It may have been a while, but we have reviewed employee espresso bars before. What’s unusual this time is that the espresso bar doesn’t belong to a coffee business. But when said business is slinging shots of Barefoot Coffee Roasters beans out of UNIC Twin machines, we take an interest.

The company in question is Google, and the location is the heart of their Mountain View campus — the corporate headquarters also known as the Googleplex. Walking around the campus this week, we couldn’t help but get the feeling we had been there before — just without the volleyball courts, T-Rex, and stationary swimming pools (with lifeguard). In fact, we had — but nearly a decade ago when it was the renowned campus of SGI, aka Silicon Graphics, in more halcyon days (before the once-grand company rapidly, and sadly, sunk like a modern day Titanic).

The Googleplex campus: on the site of the former SGI SpaceShipOne in Google's Building 43 entrance lobby

The Googleplex has a bit of an odd utopian feel too it — like a high-technology spa & rehab center. Or, more appropriately, a thoroughly modernized research compound of the DHARMA Initiative (a reference to the “Lost” TV show). Entering Building 43, you encounter a SpaceShipOne replica, Google’s Master Plan whiteboard, and a display fridge of Naked juice offered free for all visitors — to which my better half exclaimed when I described the scene, “Google has naked Jews?!” (Yes, you can’t put it past them.)
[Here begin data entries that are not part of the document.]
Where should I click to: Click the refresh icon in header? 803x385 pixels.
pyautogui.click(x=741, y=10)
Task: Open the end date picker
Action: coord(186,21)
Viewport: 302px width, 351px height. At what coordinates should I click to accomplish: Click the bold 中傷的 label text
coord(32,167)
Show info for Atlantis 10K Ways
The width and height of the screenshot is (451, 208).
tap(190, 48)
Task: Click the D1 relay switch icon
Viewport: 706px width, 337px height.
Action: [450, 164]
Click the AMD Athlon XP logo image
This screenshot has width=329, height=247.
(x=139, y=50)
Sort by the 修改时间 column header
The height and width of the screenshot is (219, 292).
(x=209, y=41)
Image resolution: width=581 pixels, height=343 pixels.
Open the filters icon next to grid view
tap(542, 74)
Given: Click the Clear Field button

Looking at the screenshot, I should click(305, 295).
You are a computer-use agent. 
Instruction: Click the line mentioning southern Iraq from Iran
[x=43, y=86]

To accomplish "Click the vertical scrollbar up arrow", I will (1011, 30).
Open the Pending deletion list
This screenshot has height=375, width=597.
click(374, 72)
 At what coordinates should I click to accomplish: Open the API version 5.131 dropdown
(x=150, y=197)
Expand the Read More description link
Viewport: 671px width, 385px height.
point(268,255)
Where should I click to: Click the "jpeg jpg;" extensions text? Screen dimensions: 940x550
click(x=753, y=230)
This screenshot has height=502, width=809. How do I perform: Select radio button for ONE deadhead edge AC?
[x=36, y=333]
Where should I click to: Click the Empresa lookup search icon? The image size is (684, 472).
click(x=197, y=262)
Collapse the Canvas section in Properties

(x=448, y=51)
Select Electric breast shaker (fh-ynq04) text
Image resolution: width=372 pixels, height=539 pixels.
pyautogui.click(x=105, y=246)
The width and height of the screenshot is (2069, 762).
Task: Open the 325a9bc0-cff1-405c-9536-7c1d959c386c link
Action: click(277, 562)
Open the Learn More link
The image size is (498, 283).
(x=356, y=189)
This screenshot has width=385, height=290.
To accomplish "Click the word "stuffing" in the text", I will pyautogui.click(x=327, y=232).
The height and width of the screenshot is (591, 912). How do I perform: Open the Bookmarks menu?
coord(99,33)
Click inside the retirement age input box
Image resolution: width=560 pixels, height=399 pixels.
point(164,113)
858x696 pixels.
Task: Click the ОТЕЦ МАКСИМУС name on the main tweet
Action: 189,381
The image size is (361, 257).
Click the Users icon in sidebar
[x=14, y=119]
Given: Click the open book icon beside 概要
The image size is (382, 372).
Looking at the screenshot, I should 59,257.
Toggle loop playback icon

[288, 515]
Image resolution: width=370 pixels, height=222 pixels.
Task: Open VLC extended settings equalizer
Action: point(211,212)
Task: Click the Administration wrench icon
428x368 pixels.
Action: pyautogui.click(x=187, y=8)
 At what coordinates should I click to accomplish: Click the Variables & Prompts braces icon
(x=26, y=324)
The former tenants created an academic feel here with creativity “play stations” placed every few dozen yards apart — so employees can take mental breaks to tinker with Lego creations, etc. Under Google, they’ve created the concept of “microkitchens” that are spaced out every 50 yards or so, and they are rather well-equipped for espresso making (and even have attendants on hand). In addition to the aforementioned Barefoot bean supply and UNIC Twins, they feature Mazzer Super Jolly grinders. It’s a rather envious setup for home espresso enthusiasts. (Also at these microkitchens are super-automatic machines for people who don’t want the bother — and the occasional Astra machine.)

Naked juice -- or naked Jews? Barefoot Coffee Roasters provided a cheat-sheet for barista training at the Google microkitchens

However, for the great pedigree of the employee espresso setup at Google, there are a few shortcomings. Not only were they immediately apparent to us as a visitor and fish-out-of-water amateur barista on the spot, but they are listed clear-as-day on an 11-point, “espresso-making 101” cheatsheet from Barefoot that’s posted at all the microkitchens. Step 1: pre-heat your cups. And yet we had to scramble to find anything other than paper cups. Step 3: wipe the top edge of the filter basket clean after tamping. But with what? A clean, or even dirty, bar towel could not be found anywhere.

Even so, we found the coffee supplies to be quite fresh, so they must have at least a decent level of bean rotation. Based on the equipment setup, we could tell we tamp a lot harder than the typical Google employee (despite the clear 30-40 pounds of pressure in the Barefoot instructions) — so our pull ran as a rather slow trickle. But the resulting shot was very good — flavorful and robust, a primarily pungent taste, with a swirling, textured medium brown crema, and a richer body. Toss out our self-appraised barista scores for a moment, and you have to say this is one of the better shots you can get anywhere in town.

Read the review of the employee espresso setup at Google’s headquarters.

Getting ready to pull my own shot at a Google UNIC Twin Rumba in Building 43 Resulting Google shot from a Building 43 UNIC Twin

New Web site feature: user ratings and reviews

Not that today is Google Suck-Up Day, but coinciding with this review, we just launched a new (beta) feature where you — yes you — can rate and review the many cafés in the database. This has only taken us…what?…five years?

Entirely unrelated to our Googleplex visit, many months ago we applied to be a beta site for Google’s new Friend Connect service. Just this week we were notified that Google selected to participate (Google launched the feature just yesterday). One thing we learned about Google at our visit this week: physical servers are the campus currency just like cigarettes are to a state prison. The team behind the Friend Connect beta has to prove themselves before they can earn more of that currency, and the capacity to take on more and bigger users. Hence was small enough to make it under the wire at this stage as a beta site.

Now we never got the Yelp thing, but fortunately we pretty much don’t have to now. Although adding user ratings and reviews has always been on the radar for site features, we’ve been way too lazy and Google just made it brain-dead easy for us. Just go to any café review page and register/login/rate/review at the bottom. Currently we have review moderation turned on to work out any kinks, so you won’t see your ratings and reviews added right away. But be patient, and we’ll get yours up there as we tinker with this new technology.

UPDATE: June 3, 2009
Turning on review moderation turned out to be a wise move, as loads of spam posts were caught overnight from a single user.